Brian Setzer: 10s straight out of the box.
Peter Frampton: 8s back in the Comes Alive days.
Carlos Santana: 9s
Allan Holdsworth: 11s
Eddie Van Halen: well-known for using 9-gauge.
James Hetfield: .009-.042
http://www.premierguitar.com/article...g_Myths_Part_1
 
Since I've seen it brought up in this thread, one always needs to pay attention to tunings other than standard, when discussing string gauges. As soon as you start tuning down more than a half step, you probably need to be going up in gauge.

In standard tuning, of my 4 PRS guitars, two now have 9s, one the factory 10s, but the 4th one I just restrung with PRS 9.5s and I believe that is what at least 3 of the 4 will use in the future. PRS guitars play so incredibly well that 9s can be almost too slinky at times. I love them, but play them one night then pick up your strat the next and the strat feels like playing a Martin or something. (Mock horror face here. :D)

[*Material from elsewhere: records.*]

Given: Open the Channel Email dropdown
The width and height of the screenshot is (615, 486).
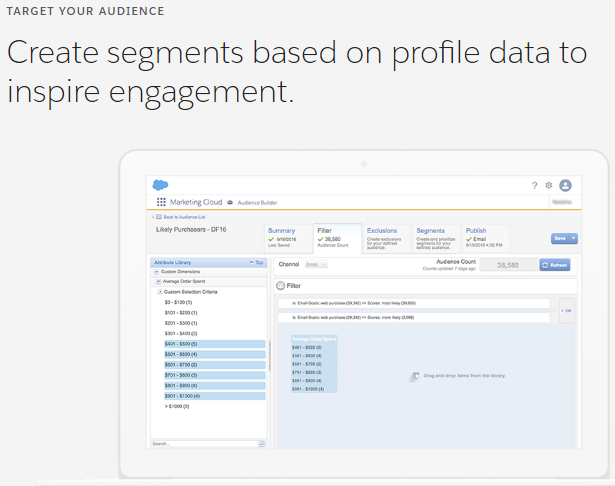Looking at the screenshot, I should [x=316, y=265].
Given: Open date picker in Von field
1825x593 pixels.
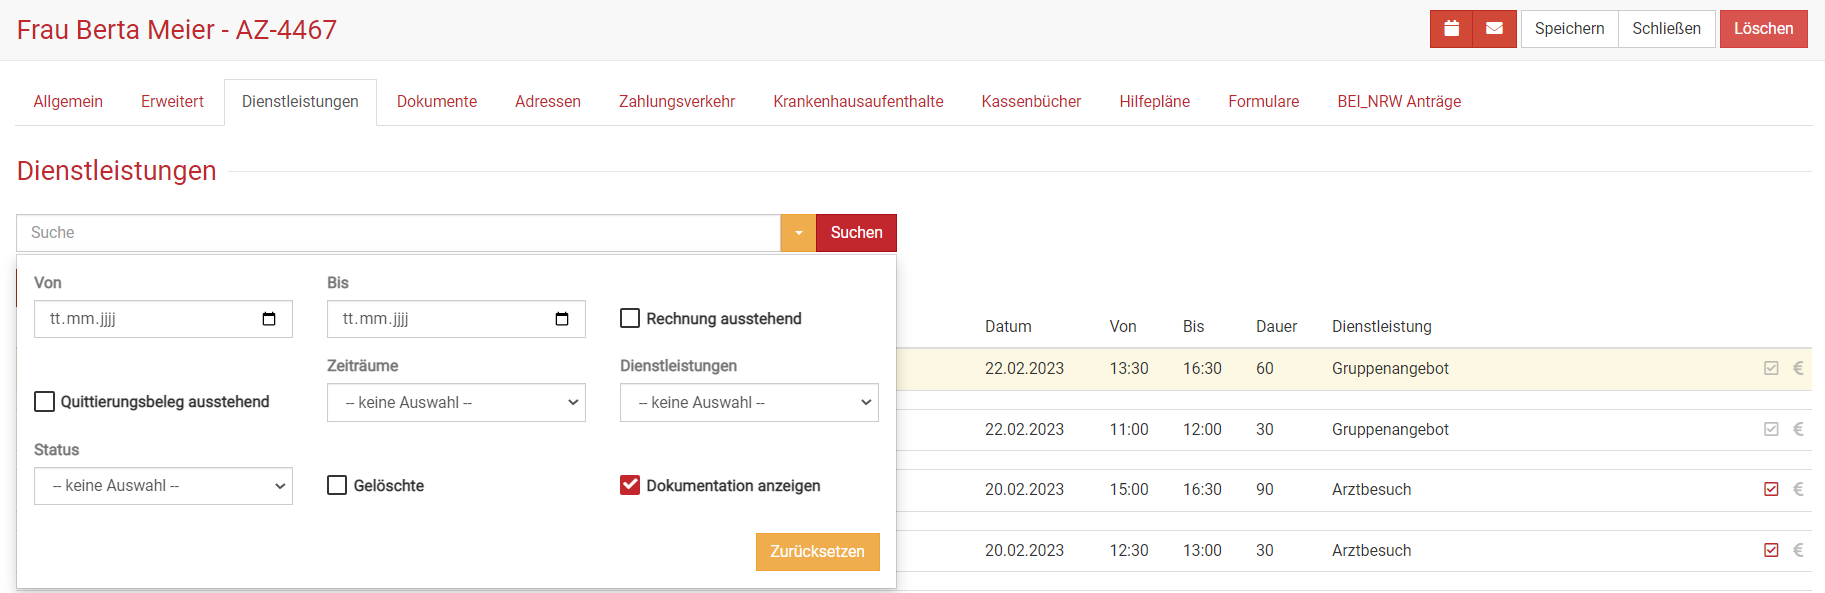Looking at the screenshot, I should tap(269, 319).
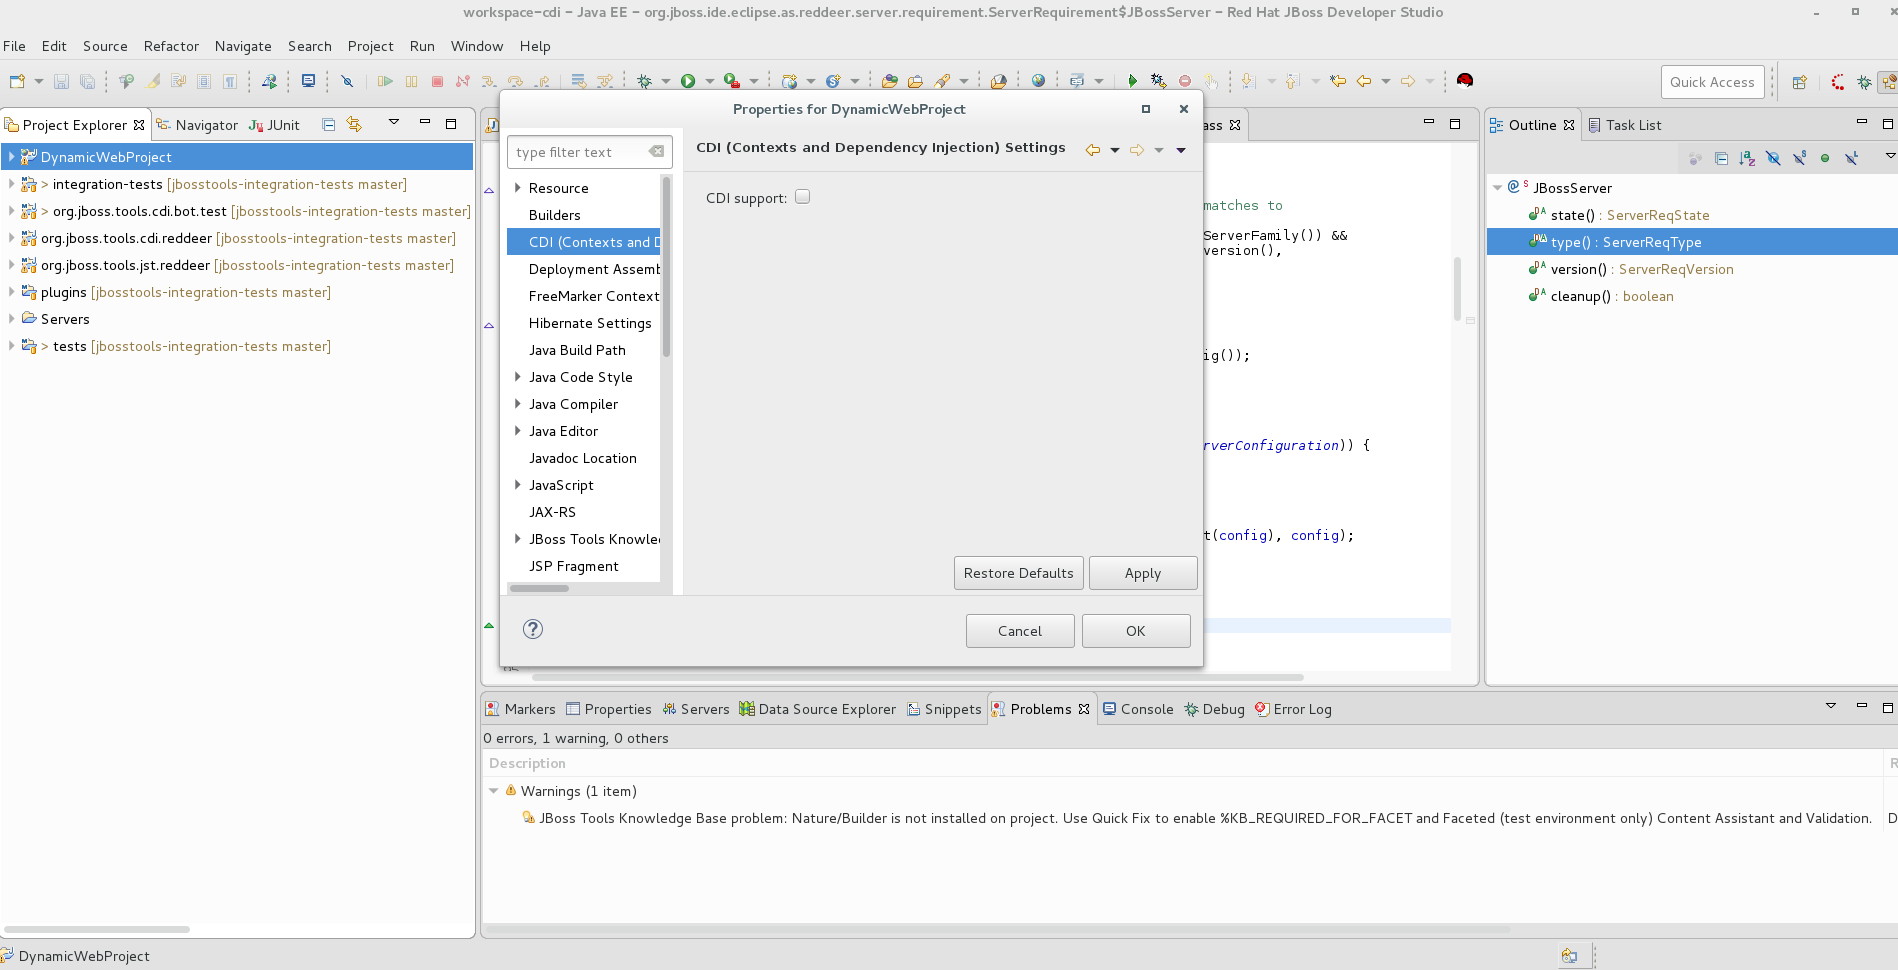Collapse the Warnings group in Problems
1898x970 pixels.
point(493,791)
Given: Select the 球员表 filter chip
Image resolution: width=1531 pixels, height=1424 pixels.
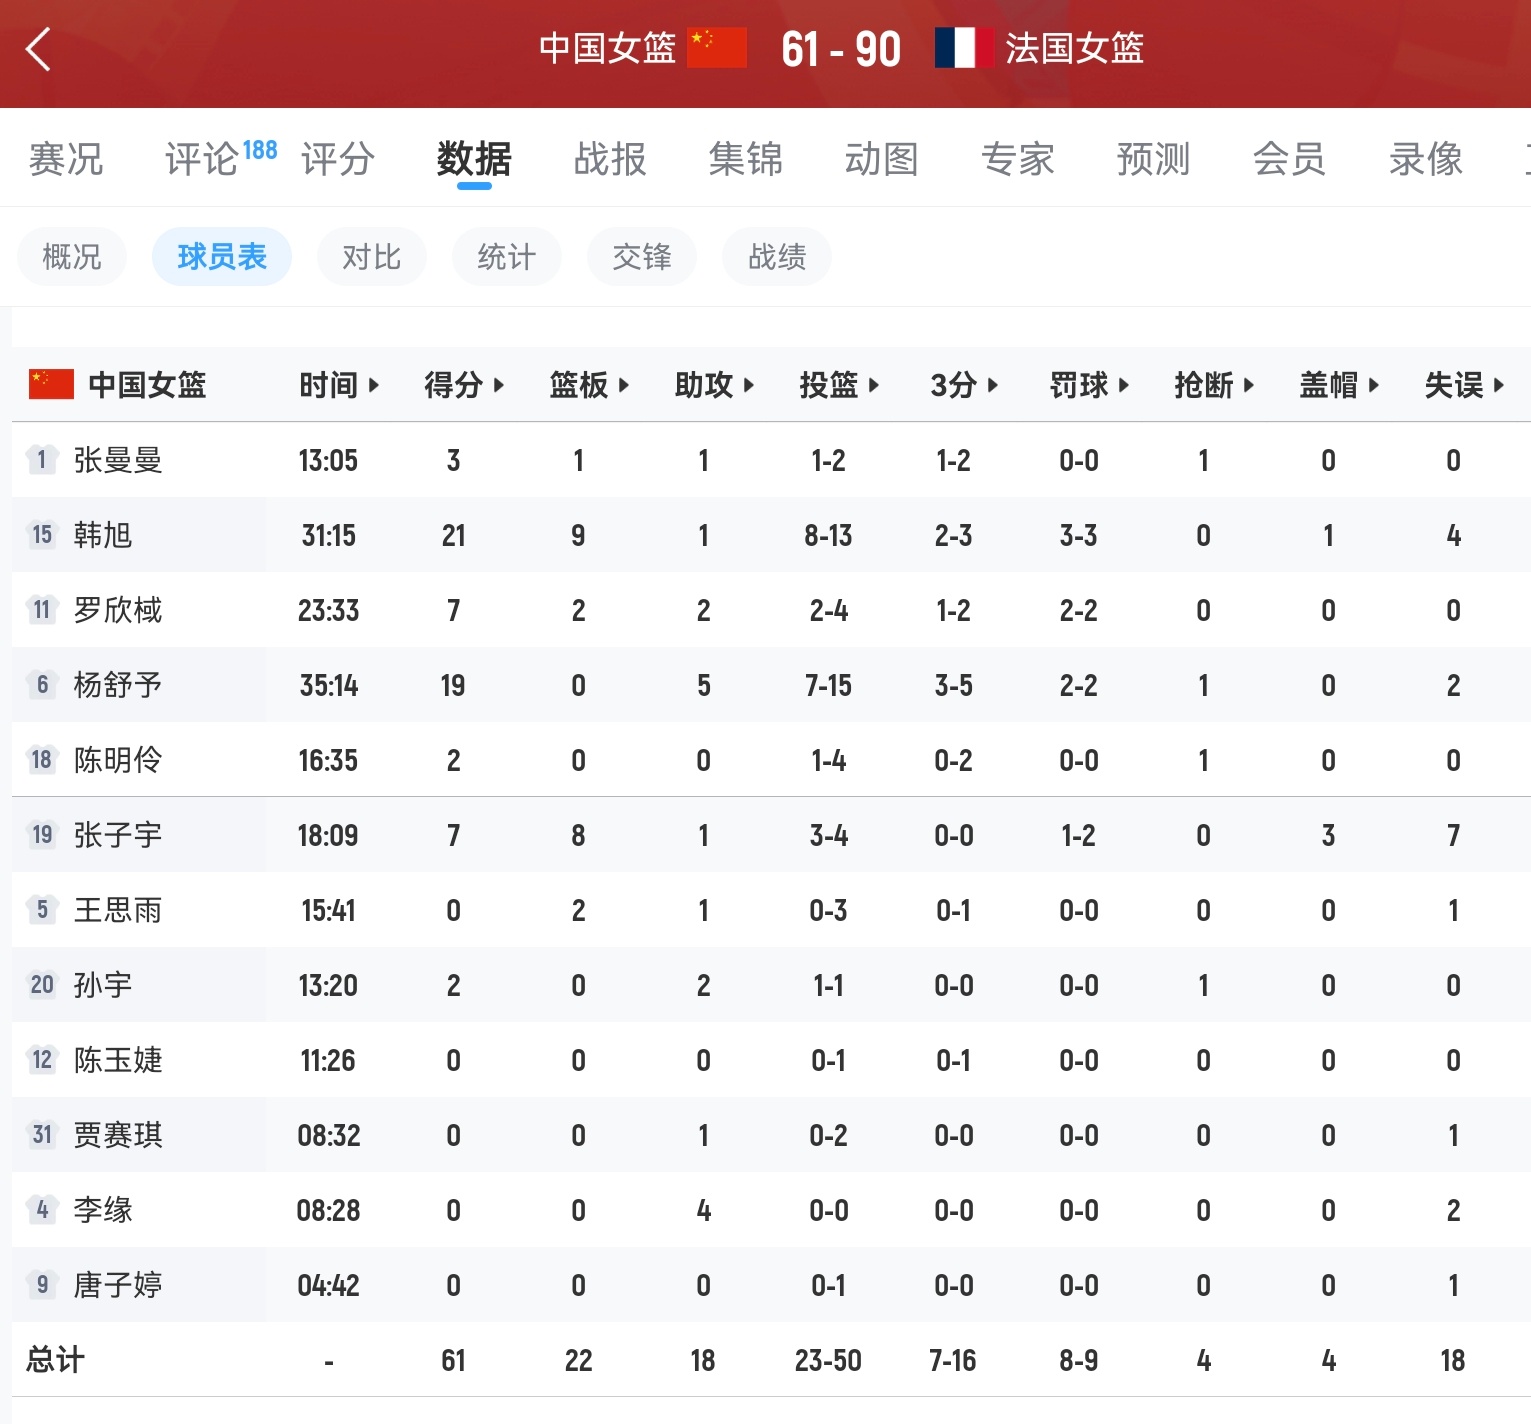Looking at the screenshot, I should [222, 257].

I love the 9.5s on PRS guitars. I'm probably going to light top/heavy bottom 9s on my JP12 next time. It really depends on what you want and like, but the guitar factors heavily as well. I tend to try several gauges with each new guitar, then settle on one from them on for that guitar. Find what feels and plays best for you and adjust your tone from there. IMHO
 
I'm a bit heavy handed when playing so I'd push 9s out of tune. 10s are just a bit much so I' settled years ago on 9.5s as perfect on my PRSi with the 25" scale.
PRS sells them, and D'Addario as well as Kust Mangan all make that size.

Jim
 
I have 9's on my SE, 10's on my Core, and 9-46's on my strats and my tele. I pretty much just play my Core CU24 at shows now; unless I break a string!
 
I don't play out a lot, so I would not call it "gigging" but I generally run 10-46s. I have 9-42s on one of my CEs, because it came that way and sounded so amazing that I didn't touch a dam thing. My other CEs are running 10s though. I definitely notice a jump in fullness of tone (and conversely a taming of highs) between .09s and .10s with the CEs (HFS/VB).

When I had a few SE CU24s I always ran them with 10-46 because I liked the way they sounded better, especially with the split coils. I grew to like the feel better too.

I have two strats - the one with noiseless pickups I keep with .09s (as original) because I think those particular pickups sound more traditionally single-coiley with the lighter gauge. I run .10s on the one with the "regular" pups because it fills things out.
 
What a great forum! Thanks everyone for all the advice.

I'll keep practicing with 9s, 9.5s and learn to stop brutalizing them. Gotta unlearn that acoustic death grip.

Rich
 
What a great forum! Thanks everyone for all the advice.

I'll keep practicing with 9s, 9.5s and learn to stop brutalizing them. Gotta unlearn that acoustic death grip.

Rich

It takes A LONG time to unlearn it... I started on an acoustic with 13's... moved to electric well over a year ago completely and still have to think about not mashing the string.
 
I mentioned Gibbons uses 7s, but looks like he may be using 8s now, and sometimes 7s.

I gig almost every weekend, and I use Billy Gibbon's signature strings, which are .007 gauge. It's amazing, I can play for countless hours without any fatigue. Such a light gauge requires some adaptation, however... not for the faint-hearted!

ecc7flG.jpg

:adore:
 
Since I've seen it brought up in this thread, one always needs to pay attention to tunings other than standard, when discussing string gauges. As soon as you start tuning down more than a half step, you probably need to be going up in gauge.


Tuning and scale length! As tunings get lower and scale lengths get shorter, string gauge can (and sometimes needs to) go up.


What a great forum! Thanks everyone for all the advice.

I'll keep practicing with 9s, 9.5s and learn to stop brutalizing them. Gotta unlearn that acoustic death grip.

Rich

I'm sure that's what had me mangling my electrics the first few years. I started off on a cheap acoustic with super high action for the first year or two.